▸ **EXCERPTED RECORDS**:
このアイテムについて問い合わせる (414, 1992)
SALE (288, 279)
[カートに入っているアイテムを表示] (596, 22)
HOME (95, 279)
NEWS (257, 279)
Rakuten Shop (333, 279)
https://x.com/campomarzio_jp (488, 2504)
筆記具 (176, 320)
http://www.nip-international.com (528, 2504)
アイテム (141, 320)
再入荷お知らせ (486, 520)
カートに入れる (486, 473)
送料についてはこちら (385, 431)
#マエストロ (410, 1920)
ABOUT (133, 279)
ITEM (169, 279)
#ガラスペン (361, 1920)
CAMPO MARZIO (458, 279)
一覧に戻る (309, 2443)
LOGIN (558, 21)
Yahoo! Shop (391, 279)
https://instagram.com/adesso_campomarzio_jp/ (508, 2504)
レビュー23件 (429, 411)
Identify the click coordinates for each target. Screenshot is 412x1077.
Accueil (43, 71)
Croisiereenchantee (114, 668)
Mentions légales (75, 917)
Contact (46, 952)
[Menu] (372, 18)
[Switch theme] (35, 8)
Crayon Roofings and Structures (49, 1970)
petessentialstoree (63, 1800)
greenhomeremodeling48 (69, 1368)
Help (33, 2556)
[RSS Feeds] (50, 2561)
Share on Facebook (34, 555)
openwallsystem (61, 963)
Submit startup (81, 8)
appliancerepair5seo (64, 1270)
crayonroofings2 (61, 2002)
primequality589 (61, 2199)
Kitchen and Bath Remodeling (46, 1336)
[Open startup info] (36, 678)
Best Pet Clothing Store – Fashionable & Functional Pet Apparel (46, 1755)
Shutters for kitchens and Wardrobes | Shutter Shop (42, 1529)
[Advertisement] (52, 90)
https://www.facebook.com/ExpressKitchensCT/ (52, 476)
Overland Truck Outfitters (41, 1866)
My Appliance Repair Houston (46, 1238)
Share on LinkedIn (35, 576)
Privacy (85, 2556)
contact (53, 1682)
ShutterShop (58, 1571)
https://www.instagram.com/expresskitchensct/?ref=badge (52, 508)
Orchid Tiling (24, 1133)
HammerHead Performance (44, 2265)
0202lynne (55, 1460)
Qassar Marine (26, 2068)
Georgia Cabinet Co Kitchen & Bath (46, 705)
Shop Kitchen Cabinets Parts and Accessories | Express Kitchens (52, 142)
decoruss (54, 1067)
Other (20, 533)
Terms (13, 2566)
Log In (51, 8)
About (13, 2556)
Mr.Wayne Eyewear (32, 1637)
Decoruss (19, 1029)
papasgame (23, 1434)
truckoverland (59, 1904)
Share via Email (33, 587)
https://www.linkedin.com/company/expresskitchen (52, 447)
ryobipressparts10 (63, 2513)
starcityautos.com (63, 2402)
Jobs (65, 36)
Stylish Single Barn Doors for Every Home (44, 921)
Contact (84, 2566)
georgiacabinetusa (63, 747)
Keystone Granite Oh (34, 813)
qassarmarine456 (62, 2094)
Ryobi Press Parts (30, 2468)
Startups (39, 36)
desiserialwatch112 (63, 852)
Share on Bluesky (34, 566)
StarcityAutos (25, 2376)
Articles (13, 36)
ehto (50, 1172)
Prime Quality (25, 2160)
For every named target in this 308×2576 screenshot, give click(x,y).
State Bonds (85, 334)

▸ **BRIEF**: Look through the entries above and report each line where the string "target" occurs.

▸ **RESULT OF THIS TASK**:
Identify the click coordinates for each target. Screenshot is 412x1077.
For every named target in this 308×2576 screenshot, give click(x,y).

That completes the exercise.